* INSTRUCTION *
Format the stretch of items from the line containing "Given: Click the Height in Inches filter icon" through the end of the items as a numbered list, omitting blank lines and leaving the pictures out.

--- start ---

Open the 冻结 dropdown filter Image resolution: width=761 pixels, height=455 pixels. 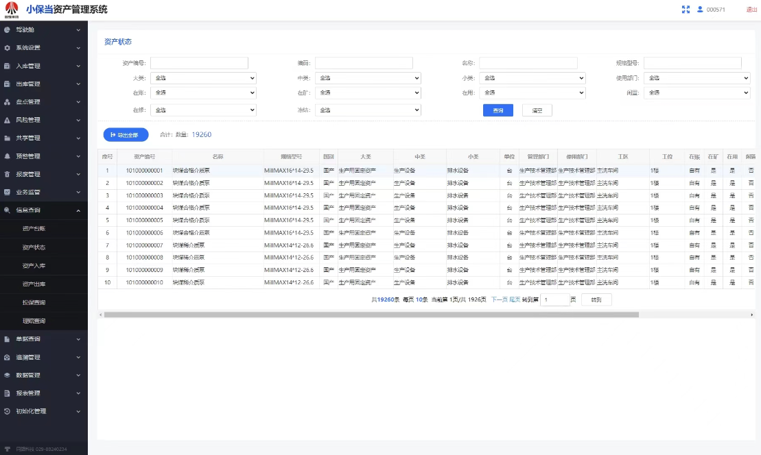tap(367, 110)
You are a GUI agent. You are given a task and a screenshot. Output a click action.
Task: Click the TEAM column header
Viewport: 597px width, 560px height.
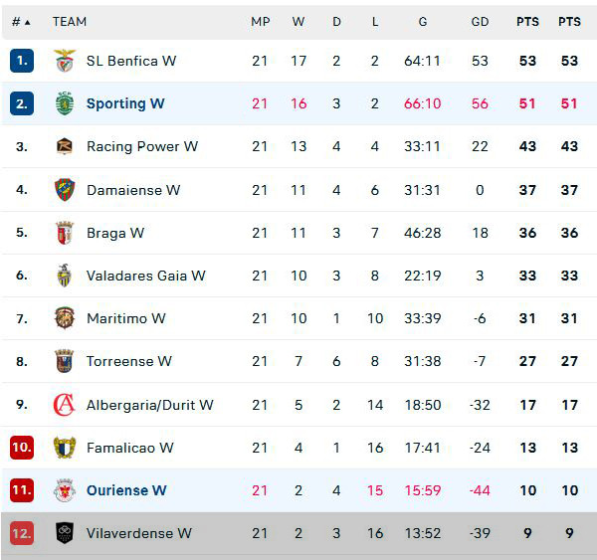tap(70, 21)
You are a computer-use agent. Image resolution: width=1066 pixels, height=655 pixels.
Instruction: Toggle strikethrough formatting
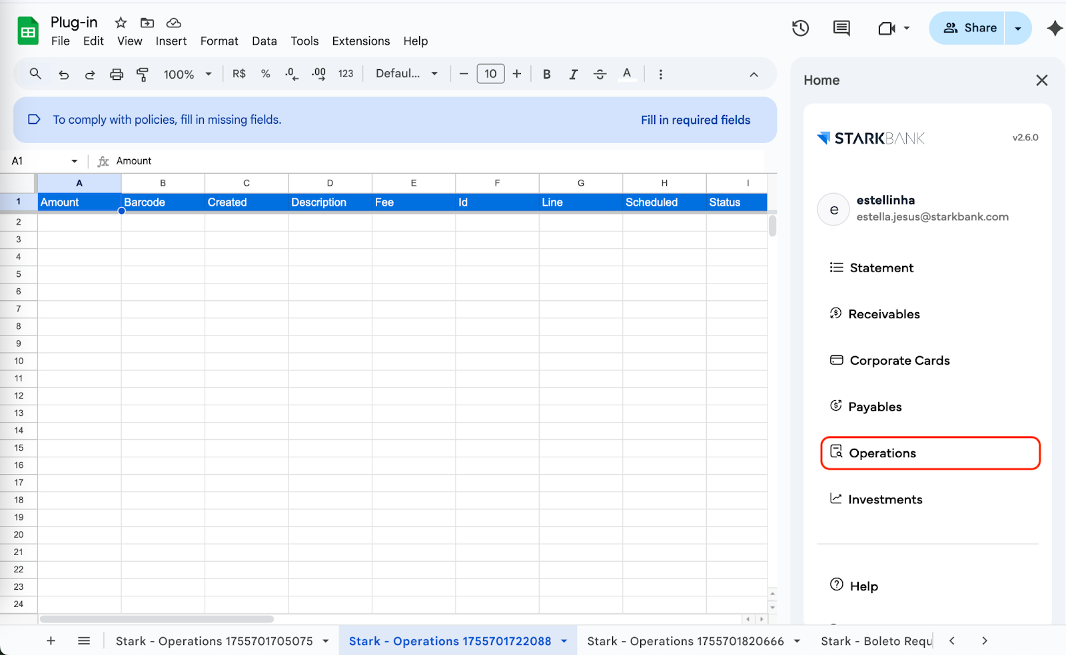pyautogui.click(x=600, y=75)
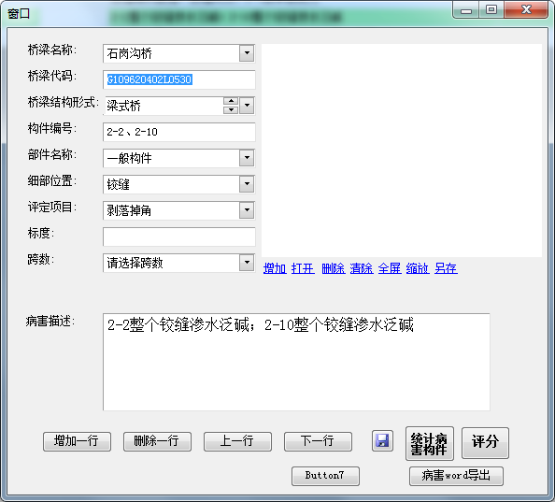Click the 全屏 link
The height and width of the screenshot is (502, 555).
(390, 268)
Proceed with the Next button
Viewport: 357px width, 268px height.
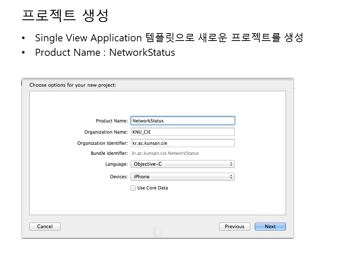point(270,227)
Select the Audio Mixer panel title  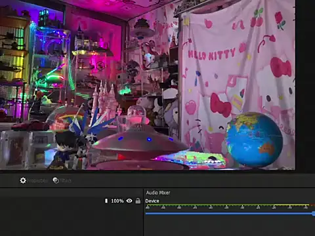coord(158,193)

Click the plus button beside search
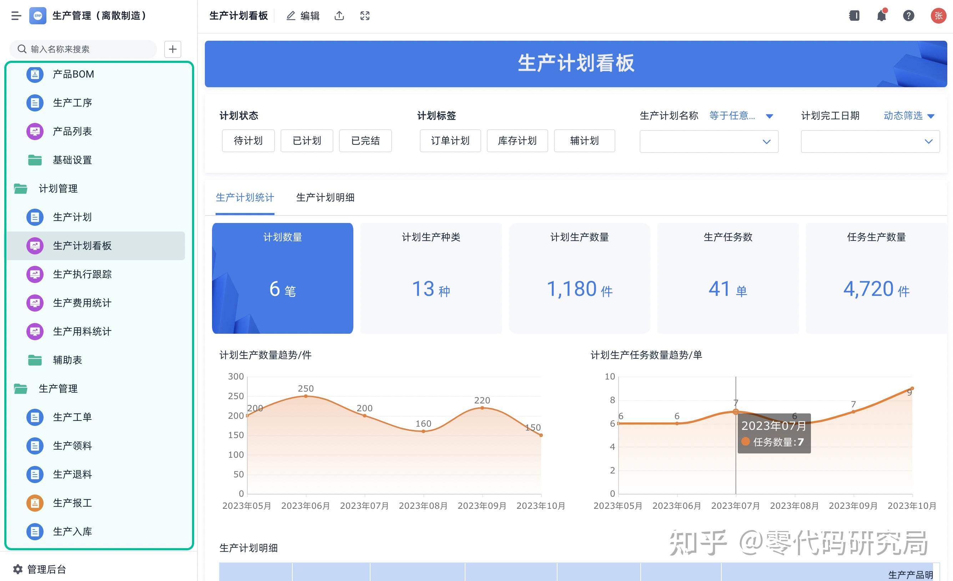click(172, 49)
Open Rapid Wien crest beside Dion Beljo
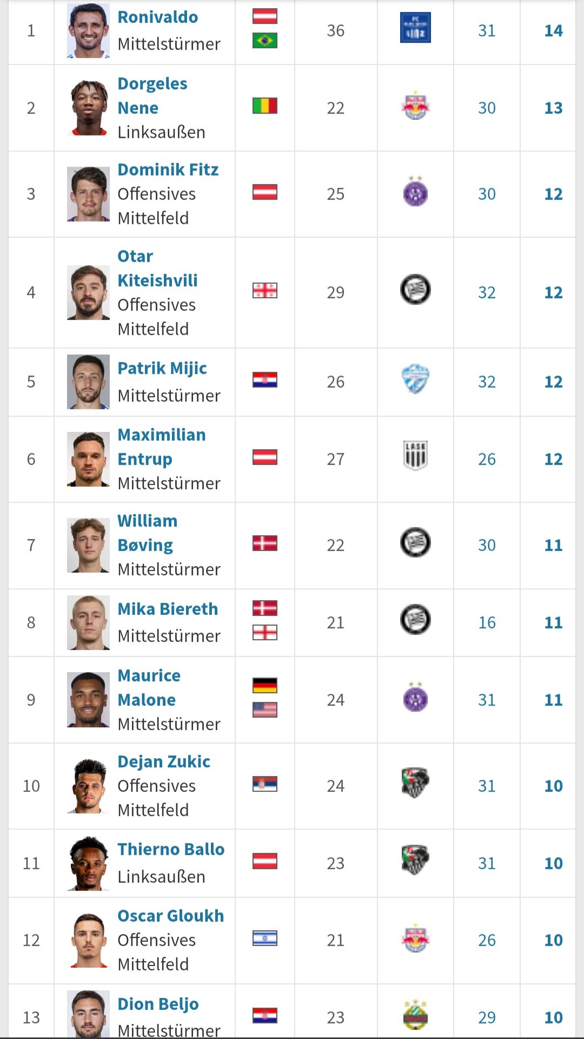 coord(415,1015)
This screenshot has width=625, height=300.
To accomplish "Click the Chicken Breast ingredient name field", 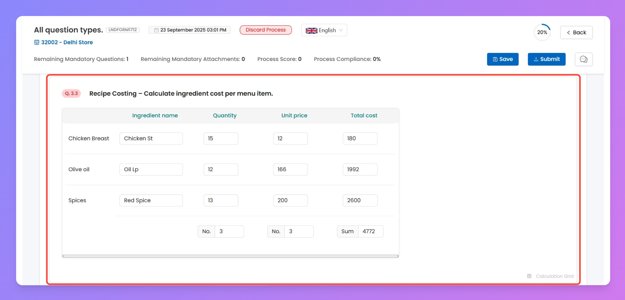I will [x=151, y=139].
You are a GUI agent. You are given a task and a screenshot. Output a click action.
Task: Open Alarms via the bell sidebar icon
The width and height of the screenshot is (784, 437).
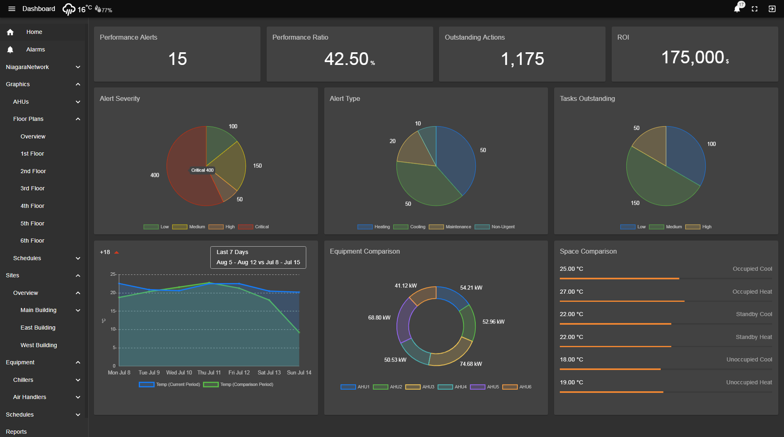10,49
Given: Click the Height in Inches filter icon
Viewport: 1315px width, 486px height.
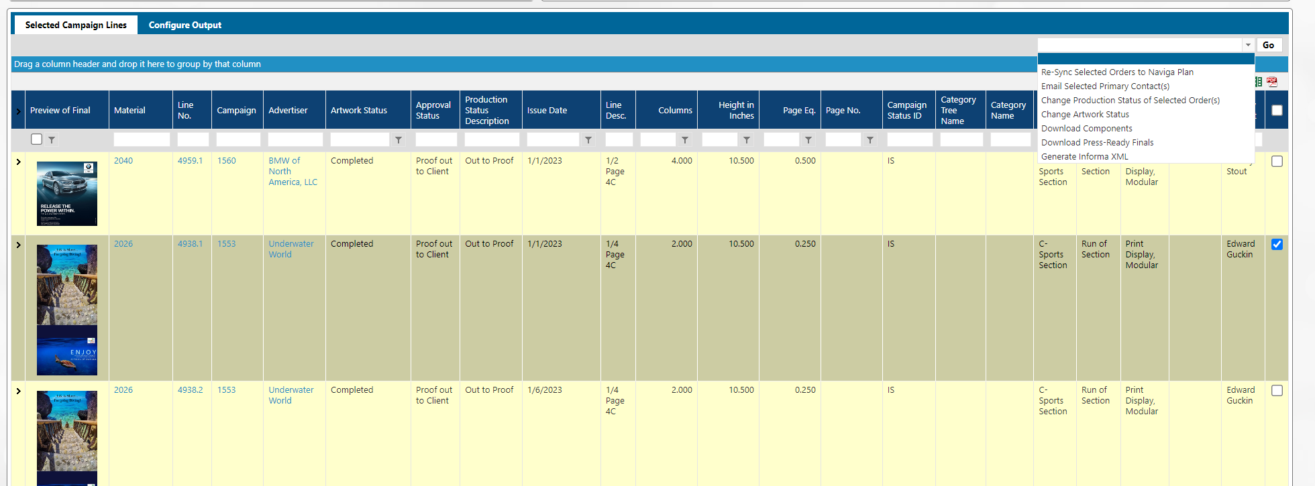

--- end ---

* WRITTEN ANSWER *
1. Given: Click the Height in Inches filter icon
2. Viewport: 1315px width, 486px height.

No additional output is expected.